The central issue is that we cannot genuinely conceive of a single concrete reason why Nicole and Pierre go together. Well, I can on Pierre’s part; Nicole is an exceptionally beautiful woman, with a gentle voice that is at once caring and striking, and yes, she does appear to have exceptionally supple skin, or we must gather as much, from the sequence where she is lying supine in a little bed and breakfast, and Pierre undoes her stockings with all the care and precision of a technician rewiring a motherboard. But Pierre, unfortunately, seems like a stuffy bore, scared, imprecise, and not as though he’d make the most exciting lover.

Perhaps this is unfair speculation on my part, but the film gives us regrettably little to go on. A film like this lives and dies on the strength of the conveyance of the mental states of the central characters, and it seems to fail in that regard. It occasionally felt a little bit like certain scenes were missing or dropped; we just accept that Nicole loves Pierre, after a night where he talks about his work almost non-stop (he’s a literature professor), when I was wondering how she managed to stay awake. I was genuinely expecting the film to reveal her to be a femme fatale, but alas (although you could argue that the final scene of the pair in an apartment is an inversion of that trope). And the ending, perhaps startling for its days, is overwrought nonsense.

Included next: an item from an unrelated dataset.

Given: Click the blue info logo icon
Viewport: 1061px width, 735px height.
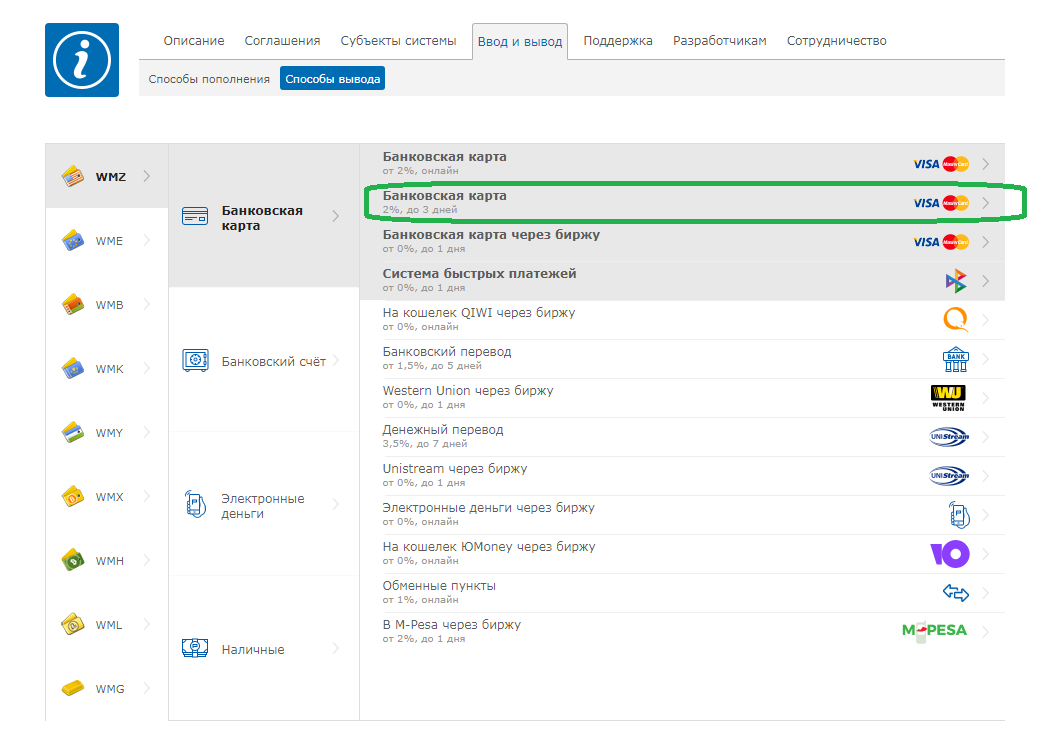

The film even gives us clues, to no avail; for example, a fair portion of the film concerns Pierre giving a talk on Andre Gides, which is acting as cover for the aforementioned dirty weekend. I believe this was no accident or random author, since Gides famously wrote “The Immoralist”, about a young man slowly doing away with conventional morality and succumbing to his most base desires; it cleverly frames the regression into incumbent ethical murk as the climactic victory for the protagonist.

If this theme is meant to be a counterpoint to the film, then it is ill-defined; if the book is meant to be a thematic bedfellow, then it is unconvincing because we do not know what Pierre is really thinking, whether he is enjoying his descent into immorality.

I realise now that I have spoken negatively throughout this entire review, and yet if pushed, I would recommend the film without question. Why is that, since it fails at everything it tries to do, and what it is trying to do is questionable? Truffaut, even when his canvas is half-baked, is a master of cinematic form. His innate sense of the frame and what to put in it is second to none. Even when we cannot buy into what is going on under the hood, on a scene by scene basis and from a cinematographic level, the film is compelling enough as it is. The film would work well watched alongside Shoot The Pianist, Truffaut’s unequivocal masterpiece, where emotional content and cinematic form coexist harmoniously, and The Man Who Loved Women, where Truffaut’s thematic motives are questionable, but nowhere near as muddled as here. In all three films, Truffaut shows a preternatural ability for what should be on screen and what shouldn’t, and how to edit in rhythm to a music that the audience just feels as the film goes along.

It’s just a shame he couldn’t conceive of an emotional base to match his stunning filmmaking.